Os dados indicam que a mortalidade infantil segue concentrada em regiões mais vulneráveis. A África Subsaariana respondeu por 58% das mortes de crianças menores de cinco anos em 2024, enquanto o Sul da Ásia concentrou 25% dos óbitos. Nessas regiões, doenças infecciosas e complicações neonatais continuam sendo as principais causas.
O relatório também aponta que, embora a mortalidade infantil tenha caído mais de 50% desde o ano 2000, houve uma desaceleração significativa nesse avanço a partir de 2015. Caso o ritmo atual se mantenha, estima-se que 27,3 milhões de crianças poderão morrer antes dos cinco anos entre 2025 e 2030.
Além disso, crianças que vivem em países afetados por conflitos têm quase três vezes mais chances de morrer antes de completar cinco anos, em comparação com aquelas que vivem em contextos mais estáveis.

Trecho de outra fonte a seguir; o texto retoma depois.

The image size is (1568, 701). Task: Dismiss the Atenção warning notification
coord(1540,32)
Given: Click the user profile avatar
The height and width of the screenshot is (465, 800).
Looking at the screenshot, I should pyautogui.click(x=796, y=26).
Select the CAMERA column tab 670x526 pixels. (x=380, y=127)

No Brasil, o relatório destaca avanços importantes nas últimas décadas. Dados do UNICEF mostram que o país alcançou as menores taxas de mortalidade infantil dos últimos 34 anos, impulsionadas por políticas públicas como ampliação da atenção básica, vacinação e incentivo à amamentação.
Apesar disso, o país também acompanha a tendência global de desaceleração na redução dessas mortes. Entre 2000 e 2009, a queda anual da mortalidade neonatal era de 4,9%, enquanto entre 2010 e 2024 esse ritmo caiu para 3,16% ao ano.
O documento reforça a necessidade urgente de ampliar investimentos em saúde materno-infantil, com foco em cuidados pré-natais, assistência qualificada no parto e fortalecimento dos sistemas de saúde, especialmente nas regiões mais vulneráveis.